And I agree 100% with the statement above about how this would have been an awesome war film if it had been about Iraq, but aslo (like tryanmax's cynicism says) the left would have LOST... THEIR... MINDS!

Ed said...

Oh, I also totally expected some race angle because all war movies seem to have that now. But the message here was "we are all Americans and we don't care what race you are."

AndrewPrice said...

Ed, I think they would go indeed have gone insane. I think the left has reached the point where any portrayal of the US military that doesn't show them as murderous and racist is considered a racist whitewash. Indeed, the fact they keep repeating claims that have been repeatedly debunked about race, joblessness, mental health, etc. just show us that they are looking to smear the military -- not address any real problems.

T-Rav said...

Scott, my aunt and uncle used to live in Shreveport for a while, and based on what they had to say about it, getting shot up by an alien invasion would be an improvement. :-)

JG said...

I hate how Blogger waits to load new posts in my feed for an hour or so...just getting that out of the way.
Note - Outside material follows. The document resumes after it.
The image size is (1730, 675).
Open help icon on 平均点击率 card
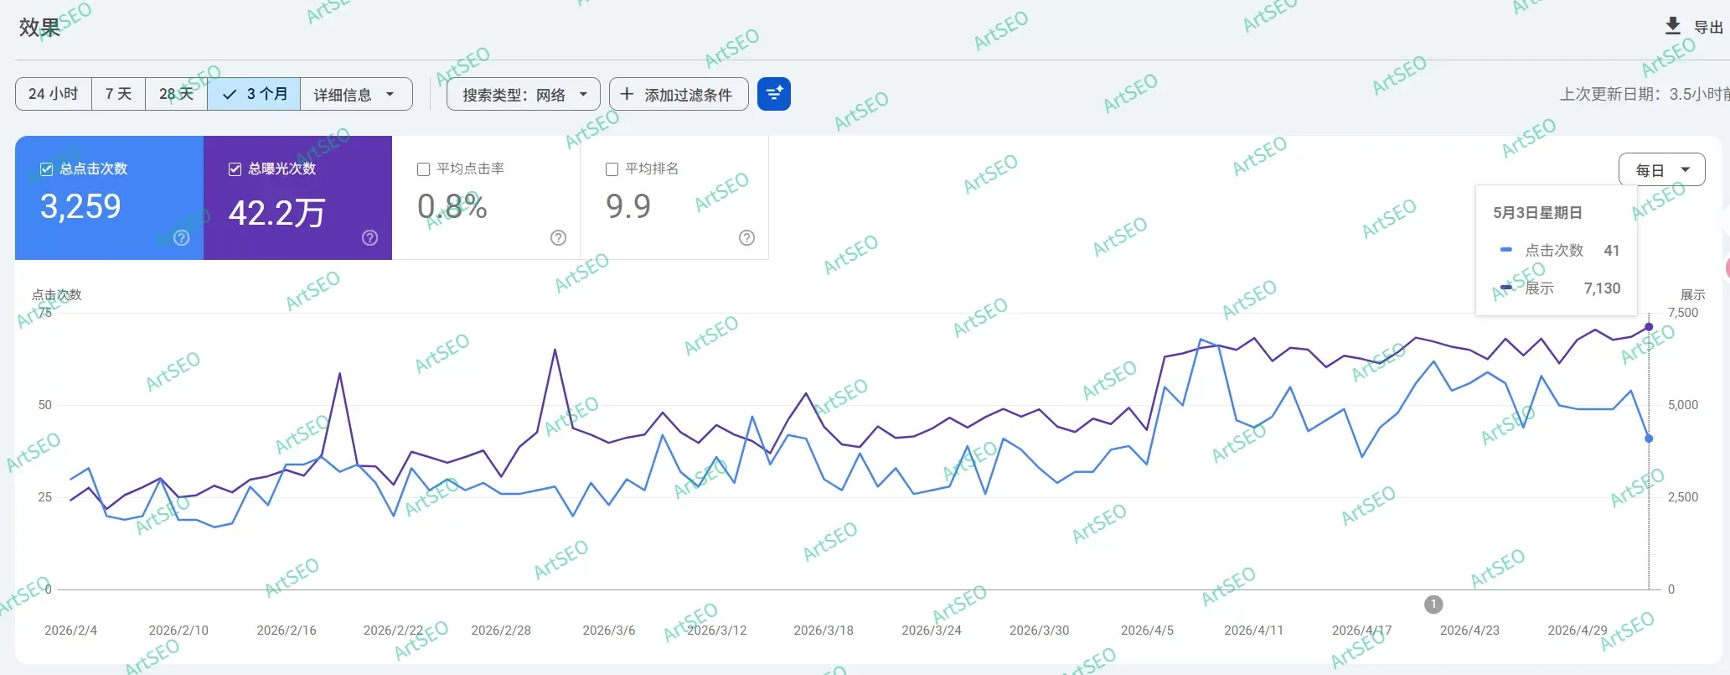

I loved this movie, maybe more than my husband did, because I was so sure we'd be sucker-punched and it never came. There's really not much to pick at, and that's a beautiful thing.

With regard to the shaky-cam, I was a little motion-sick after we left the theater, but I'm pretty sensitive that way. On screen, of course, is a completely different experience.
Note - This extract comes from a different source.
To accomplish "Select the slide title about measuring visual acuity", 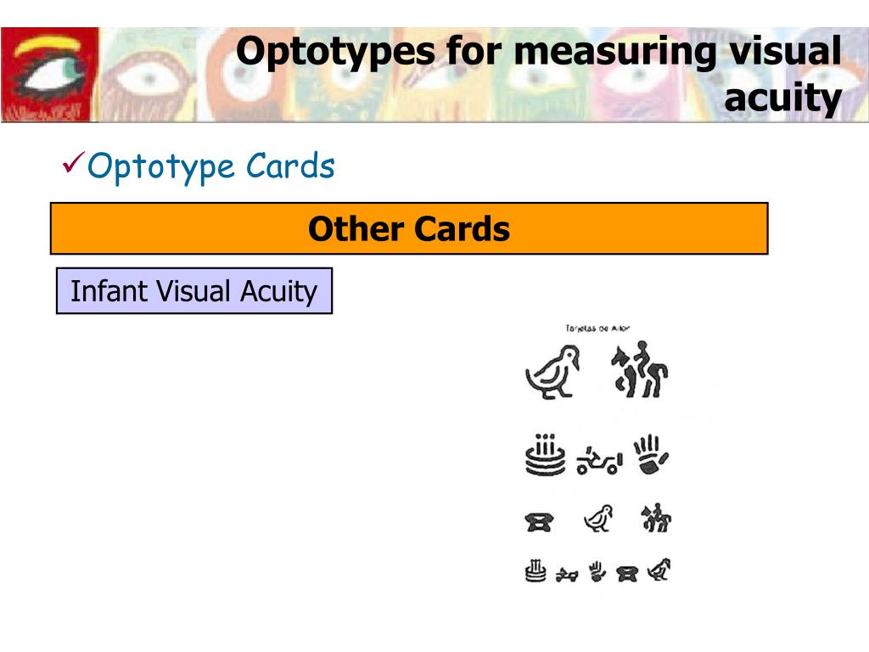I will coord(539,75).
They also use their weapons realistically, and not in cool “Hollywood” ways, e.g. standing out in the open machine gunning down dozens of aliens while firing two guns at once.

This is my only quibble. I'd say that's true 99% of the time, and then they get to the part where the female Air Force computer tech shoots an RPG for the first time at a moving object and hits it in the first shot. Completely destroyed my husband's suspension of belief. And I only mention it because whenever you bring up the movie to someone in the military (or, at least around here in the Army) the first thing they say is, "Yeah, but that Air Force chick...." Even if it is Michelle Rodriguez, it's a bit much.

But other than that, I loved it. I loved that the aliens were the only real bad guys, and that they were basically faceless, unlike District 9 aliens. Every branch, every rank, every role was represented well and I definitely feel like I can recommend this movie to anyone.

AndrewPrice said...

T-Rav, I had friends stationed at Fort Polk and they said similar things about the whole upper part of the state.

JG said...

*sorry, suspension of DISbelief. Oops

AndrewPrice said...

JG, Blogger can be very annoying all around. But it is free and it's hard to complain about that.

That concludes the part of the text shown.